I was recently trying to use generateDS with lxml. generateDS by default parses the xml using SAX parser and creates a minidom Node object. It then traverses the node starting from root, to build the actual required object according to a schema. Now, the first part (parsing the xml string) can be easily converted to lxml, which returns an lxml etree Node object. However, I encountered some problems traversing this object with the generateDS code. What I find is that, though the algorithm used is generic and can be used to traverse any kind of node, the code itself is deeply tied to the minidom node. For example, functions like "getChildren()", attributes like "nodeValue" and "nodeType" and node types like "ELEMENT_NODE" or "TEXT_NODE" have been used, which are specific to minidom but are not found in other node elements - like in the node returned by lxml parsing.

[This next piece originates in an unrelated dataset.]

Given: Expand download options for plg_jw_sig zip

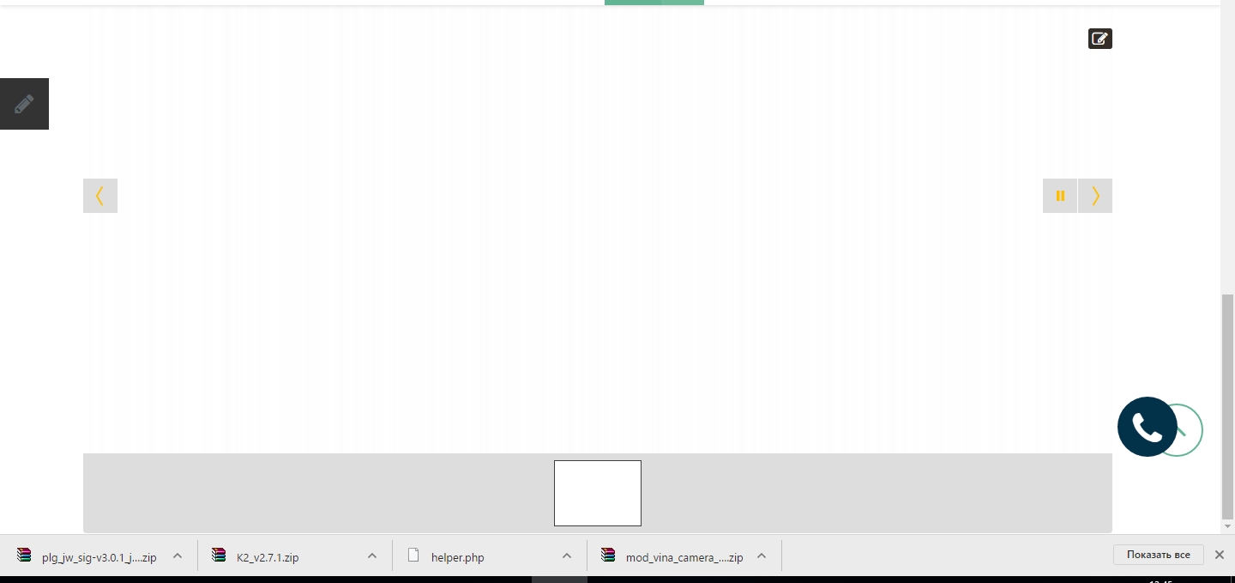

The core functionality of the generateDS module should be separated form the type of node being operated on - so that the module becomes node-agnostic - and the same generateDS functions can be integrated with any parsing module - lxml, SAX, or anything else. This is especially important since lxml provides significant improvements in parsing performance (I noticed speed-ups of almost 100 times) compared to minidom, especially for large xmls of over 30-40 MBs.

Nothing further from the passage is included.